Ayodhya police have recovered documents from the rented residence of Ramashankar Mishra, one of eight people arrested in the alleged embezzlement of donations made to the Ram temple, as investigators intensify efforts to reconstruct how offerings were diverted.
Mishra was taken to the house on Wednesday, July 15, during a 14-hour period of police custody granted by a local court. Investigators found the papers inside a bag kept in the room and subsequently sealed the premises. The documents are being examined alongside bank records, digital material, CCTV footage and statements from other accused persons.
Police also questioned Subhash Srivastava, a retired State Bank of India employee who supervised donation counting. The two men were brought from Faizabad District Jail and interrogated from around 9 am about the movement of cash from donation boxes to the counting room and the safeguards designed to prevent theft.
Investigators sought details about who opened donation boxes, transported the cash and recorded staff attendance. They also examined whether workers were frisked before entering or leaving the counting area and how the money was packaged and deposited into designated accounts of the Shri Ram Janmabhoomi Teerth Kshetra Trust.

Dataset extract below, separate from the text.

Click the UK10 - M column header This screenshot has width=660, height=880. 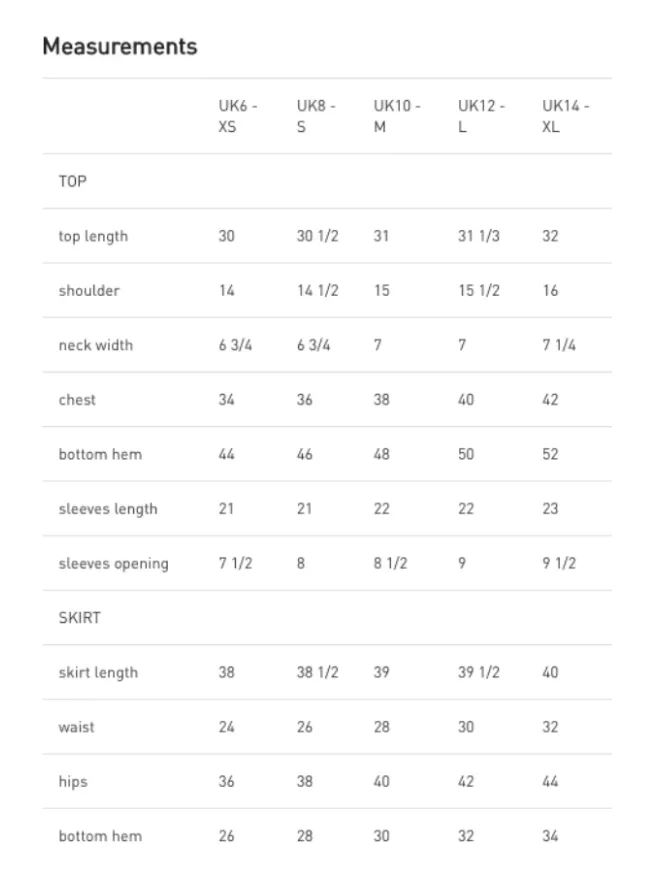click(x=397, y=116)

Mishra is alleged to have been involved in carrying cash collected from donation boxes to the counting room. Police used the questioning to map the sequence through which money may have been removed, concealed and carried out without detection. The accused were confronted with transaction details and other evidence to test inconsistencies in earlier accounts.
All eight people named in the first information report were arrested on June 25 after a preliminary inquiry by a Special Investigation Team. They are Ram Shankar Yadav, also known as Tinnu Yadav, Anukalp Mishra, Avinash Shukla, Karunesh Pandey, Manish Yadav, Lavkush Mishra, Ramashankar Mishra and Subhash Srivastava.
They face allegations including theft by an employee, criminal breach of trust, cheating and criminal conspiracy under the Bharatiya Nyaya Sanhita. The allegations have not been proved in court, and the investigation remains under way.
Police recovered about Rs79.85 lakh from the accused during the initial action. The seizures included cash, foreign currency and valuables. Ramashankar Mishra was linked to the recovery of about Rs7.32 lakh and silver items, while larger sums were recovered from several other accused.
The inquiry has expanded into an examination of nearly 50 bank accounts linked to the accused and their relatives. Investigators have sought transaction records dating to 2022 to determine whether diverted donations were moved through personal or proxy accounts and converted into property, vehicles, jewellery or other assets.
The financial scrutiny is aimed at identifying unexplained deposits, transfers and withdrawals, as well as attempts to conceal the origin of funds. Police have seized vehicles and jewellery during earlier custody periods and are checking whether those purchases correspond with the declared income of the people under investigation.
Investigators suspect procedural failures in the donation-counting system allowed insiders to exploit gaps in supervision. The inquiry is examining whether prescribed controls were followed, including restrictions on clothing with pockets, mandatory searches of workers and continuous monitoring of the counting room.
CCTV material is being reviewed to establish whether cash was concealed during counting and temporarily stored elsewhere before being removed in smaller amounts. Some footage reportedly shows suspicious handling of money, but its evidentiary value will be tested during the investigation and any subsequent trial.
The case has prompted wider questions about governance at one of the country’s most prominent religious institutions. Temple officials have said the inquiry should identify every person responsible and promised cooperation with investigators. The trust has also faced calls to strengthen accounting, independent oversight and security around the processing of offerings.